-- start of Provided information --

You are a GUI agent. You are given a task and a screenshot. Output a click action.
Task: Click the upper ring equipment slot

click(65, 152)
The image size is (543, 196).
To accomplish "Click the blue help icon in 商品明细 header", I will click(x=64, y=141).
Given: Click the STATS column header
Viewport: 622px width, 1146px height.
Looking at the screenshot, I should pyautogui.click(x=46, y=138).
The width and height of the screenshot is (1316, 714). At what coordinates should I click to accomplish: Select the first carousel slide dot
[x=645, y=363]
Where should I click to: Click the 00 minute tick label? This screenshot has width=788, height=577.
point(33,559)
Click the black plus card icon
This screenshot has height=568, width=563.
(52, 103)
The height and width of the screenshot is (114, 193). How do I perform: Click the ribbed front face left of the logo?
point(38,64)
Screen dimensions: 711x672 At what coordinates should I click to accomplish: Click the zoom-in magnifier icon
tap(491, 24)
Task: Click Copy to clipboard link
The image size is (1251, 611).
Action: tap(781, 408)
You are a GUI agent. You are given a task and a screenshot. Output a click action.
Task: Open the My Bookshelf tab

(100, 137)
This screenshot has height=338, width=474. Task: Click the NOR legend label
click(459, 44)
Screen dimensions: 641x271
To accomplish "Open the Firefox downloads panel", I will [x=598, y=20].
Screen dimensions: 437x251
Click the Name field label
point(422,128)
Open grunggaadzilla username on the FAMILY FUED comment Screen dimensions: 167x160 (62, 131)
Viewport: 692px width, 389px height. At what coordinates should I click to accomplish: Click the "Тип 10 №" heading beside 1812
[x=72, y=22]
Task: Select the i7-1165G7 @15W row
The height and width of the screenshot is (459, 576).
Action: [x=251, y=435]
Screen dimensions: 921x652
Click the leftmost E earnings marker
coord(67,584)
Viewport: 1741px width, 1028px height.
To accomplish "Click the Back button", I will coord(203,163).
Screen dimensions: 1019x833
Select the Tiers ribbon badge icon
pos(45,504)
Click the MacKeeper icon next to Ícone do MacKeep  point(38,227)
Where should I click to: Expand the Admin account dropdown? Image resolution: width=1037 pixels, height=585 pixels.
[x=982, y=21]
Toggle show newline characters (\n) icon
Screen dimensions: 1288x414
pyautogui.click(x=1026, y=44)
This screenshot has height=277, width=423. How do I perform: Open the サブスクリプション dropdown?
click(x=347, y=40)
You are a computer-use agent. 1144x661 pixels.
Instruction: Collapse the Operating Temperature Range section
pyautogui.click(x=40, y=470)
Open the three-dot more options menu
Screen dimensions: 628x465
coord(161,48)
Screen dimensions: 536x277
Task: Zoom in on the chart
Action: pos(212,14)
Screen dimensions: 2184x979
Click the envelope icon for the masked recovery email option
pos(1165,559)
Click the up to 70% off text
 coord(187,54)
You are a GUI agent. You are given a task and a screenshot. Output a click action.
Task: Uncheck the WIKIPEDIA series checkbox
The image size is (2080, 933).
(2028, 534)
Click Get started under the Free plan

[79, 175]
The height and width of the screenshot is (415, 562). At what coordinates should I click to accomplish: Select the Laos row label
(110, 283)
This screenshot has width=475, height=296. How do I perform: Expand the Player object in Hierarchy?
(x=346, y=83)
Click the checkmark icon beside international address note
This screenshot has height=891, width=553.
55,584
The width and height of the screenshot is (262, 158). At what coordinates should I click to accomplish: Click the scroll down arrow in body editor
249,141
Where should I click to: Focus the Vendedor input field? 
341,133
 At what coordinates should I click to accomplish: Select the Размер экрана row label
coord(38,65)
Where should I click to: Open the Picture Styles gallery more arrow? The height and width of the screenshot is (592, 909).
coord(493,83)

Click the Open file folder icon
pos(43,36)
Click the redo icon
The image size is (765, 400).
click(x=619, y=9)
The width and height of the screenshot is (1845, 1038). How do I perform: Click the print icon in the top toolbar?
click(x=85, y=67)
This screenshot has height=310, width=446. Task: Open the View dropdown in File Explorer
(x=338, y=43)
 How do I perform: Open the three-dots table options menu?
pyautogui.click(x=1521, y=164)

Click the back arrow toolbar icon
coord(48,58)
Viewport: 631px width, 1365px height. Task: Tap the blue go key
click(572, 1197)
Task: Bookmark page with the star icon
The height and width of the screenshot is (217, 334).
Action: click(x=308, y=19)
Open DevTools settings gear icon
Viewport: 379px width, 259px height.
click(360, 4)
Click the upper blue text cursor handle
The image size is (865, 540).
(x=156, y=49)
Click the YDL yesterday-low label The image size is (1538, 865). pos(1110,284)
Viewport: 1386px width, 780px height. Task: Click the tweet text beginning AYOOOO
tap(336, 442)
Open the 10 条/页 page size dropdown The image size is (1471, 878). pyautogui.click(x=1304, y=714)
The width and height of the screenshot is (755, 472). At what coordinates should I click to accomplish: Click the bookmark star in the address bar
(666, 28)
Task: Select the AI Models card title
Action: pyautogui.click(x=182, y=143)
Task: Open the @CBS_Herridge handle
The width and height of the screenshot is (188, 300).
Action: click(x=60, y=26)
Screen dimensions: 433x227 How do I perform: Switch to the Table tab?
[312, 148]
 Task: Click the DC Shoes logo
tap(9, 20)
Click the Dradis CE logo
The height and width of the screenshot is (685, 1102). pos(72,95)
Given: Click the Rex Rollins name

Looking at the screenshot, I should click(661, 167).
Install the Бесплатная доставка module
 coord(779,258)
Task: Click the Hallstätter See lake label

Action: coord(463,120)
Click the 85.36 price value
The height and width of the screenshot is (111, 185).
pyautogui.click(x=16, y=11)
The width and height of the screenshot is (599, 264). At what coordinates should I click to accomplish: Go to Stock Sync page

-- end of Provided information --

Requirements:
Rewrite the data above so that "magnifier" reads "magnifying glass" wherever it appears, with nothing else altered.

Result below:
You are a GUI agent. You are given a task and a screenshot. Output a click action.
Task: Click the upper ring equipment slot

click(65, 152)
The image size is (543, 196).
To accomplish "Click the blue help icon in 商品明细 header", I will click(x=64, y=141).
Given: Click the STATS column header
Viewport: 622px width, 1146px height.
Looking at the screenshot, I should pyautogui.click(x=46, y=138).
The width and height of the screenshot is (1316, 714). At what coordinates should I click to accomplish: Select the first carousel slide dot
[x=645, y=363]
Where should I click to: Click the 00 minute tick label? This screenshot has width=788, height=577.
point(33,559)
Click the black plus card icon
This screenshot has height=568, width=563.
(52, 103)
The height and width of the screenshot is (114, 193). How do I perform: Click the ribbed front face left of the logo?
point(38,64)
Screen dimensions: 711x672 At what coordinates should I click to accomplish: Click the zoom-in magnifying glass icon
tap(491, 24)
Task: Click Copy to clipboard link
The image size is (1251, 611).
Action: tap(781, 408)
You are a GUI agent. You are given a task and a screenshot. Output a click action.
Task: Open the My Bookshelf tab

(100, 137)
This screenshot has height=338, width=474. Task: Click the NOR legend label
click(459, 44)
Screen dimensions: 641x271
To accomplish "Open the Firefox downloads panel", I will [x=598, y=20].
Screen dimensions: 437x251
Click the Name field label
point(422,128)
Open grunggaadzilla username on the FAMILY FUED comment Screen dimensions: 167x160 (62, 131)
Viewport: 692px width, 389px height. At what coordinates should I click to accomplish: Click the "Тип 10 №" heading beside 1812
[x=72, y=22]
Task: Select the i7-1165G7 @15W row
The height and width of the screenshot is (459, 576).
Action: [x=251, y=435]
Screen dimensions: 921x652
Click the leftmost E earnings marker
coord(67,584)
Viewport: 1741px width, 1028px height.
To accomplish "Click the Back button", I will coord(203,163).
Screen dimensions: 1019x833
Select the Tiers ribbon badge icon
pos(45,504)
Click the MacKeeper icon next to Ícone do MacKeep  point(38,227)
Where should I click to: Expand the Admin account dropdown? Image resolution: width=1037 pixels, height=585 pixels.
[x=982, y=21]
Toggle show newline characters (\n) icon
Screen dimensions: 1288x414
pyautogui.click(x=1026, y=44)
This screenshot has height=277, width=423. How do I perform: Open the サブスクリプション dropdown?
click(x=347, y=40)
You are a computer-use agent. 1144x661 pixels.
Instruction: Collapse the Operating Temperature Range section
pyautogui.click(x=40, y=470)
Open the three-dot more options menu
Screen dimensions: 628x465
coord(161,48)
Screen dimensions: 536x277
Task: Zoom in on the chart
Action: pos(212,14)
Screen dimensions: 2184x979
Click the envelope icon for the masked recovery email option
pos(1165,559)
Click the up to 70% off text
 coord(187,54)
You are a GUI agent. You are given a task and a screenshot. Output a click action.
Task: Uncheck the WIKIPEDIA series checkbox
The image size is (2080, 933).
(2028, 534)
Click Get started under the Free plan

[79, 175]
The height and width of the screenshot is (415, 562). At what coordinates should I click to accomplish: Select the Laos row label
(110, 283)
This screenshot has width=475, height=296. How do I perform: Expand the Player object in Hierarchy?
(x=346, y=83)
Click the checkmark icon beside international address note
This screenshot has height=891, width=553.
55,584
The width and height of the screenshot is (262, 158). At what coordinates should I click to accomplish: Click the scroll down arrow in body editor
249,141
Where should I click to: Focus the Vendedor input field? 
341,133
 At what coordinates should I click to accomplish: Select the Размер экрана row label
coord(38,65)
Where should I click to: Open the Picture Styles gallery more arrow? The height and width of the screenshot is (592, 909).
coord(493,83)

Click the Open file folder icon
pos(43,36)
Click the redo icon
The image size is (765, 400).
click(x=619, y=9)
The width and height of the screenshot is (1845, 1038). How do I perform: Click the print icon in the top toolbar?
click(x=85, y=67)
This screenshot has height=310, width=446. Task: Open the View dropdown in File Explorer
(x=338, y=43)
 How do I perform: Open the three-dots table options menu?
pyautogui.click(x=1521, y=164)

Click the back arrow toolbar icon
coord(48,58)
Viewport: 631px width, 1365px height. Task: Tap the blue go key
click(572, 1197)
Task: Bookmark page with the star icon
The height and width of the screenshot is (217, 334).
Action: click(x=308, y=19)
Open DevTools settings gear icon
Viewport: 379px width, 259px height.
click(360, 4)
Click the upper blue text cursor handle
The image size is (865, 540).
(x=156, y=49)
Click the YDL yesterday-low label The image size is (1538, 865). pos(1110,284)
Viewport: 1386px width, 780px height. Task: Click the tweet text beginning AYOOOO
tap(336, 442)
Open the 10 条/页 page size dropdown The image size is (1471, 878). pyautogui.click(x=1304, y=714)
The width and height of the screenshot is (755, 472). At what coordinates should I click to accomplish: Click the bookmark star in the address bar
(666, 28)
Task: Select the AI Models card title
Action: pyautogui.click(x=182, y=143)
Task: Open the @CBS_Herridge handle
The width and height of the screenshot is (188, 300).
Action: click(x=60, y=26)
Screen dimensions: 433x227 How do I perform: Switch to the Table tab?
[312, 148]
 Task: Click the DC Shoes logo
tap(9, 20)
Click the Dradis CE logo
The height and width of the screenshot is (685, 1102). pos(72,95)
Given: Click the Rex Rollins name

Looking at the screenshot, I should click(661, 167).
Install the Бесплатная доставка module
 coord(779,258)
Task: Click the Hallstätter See lake label

Action: coord(463,120)
Click the 85.36 price value
The height and width of the screenshot is (111, 185).
pyautogui.click(x=16, y=11)
The width and height of the screenshot is (599, 264). At what coordinates should I click to accomplish: Go to Stock Sync page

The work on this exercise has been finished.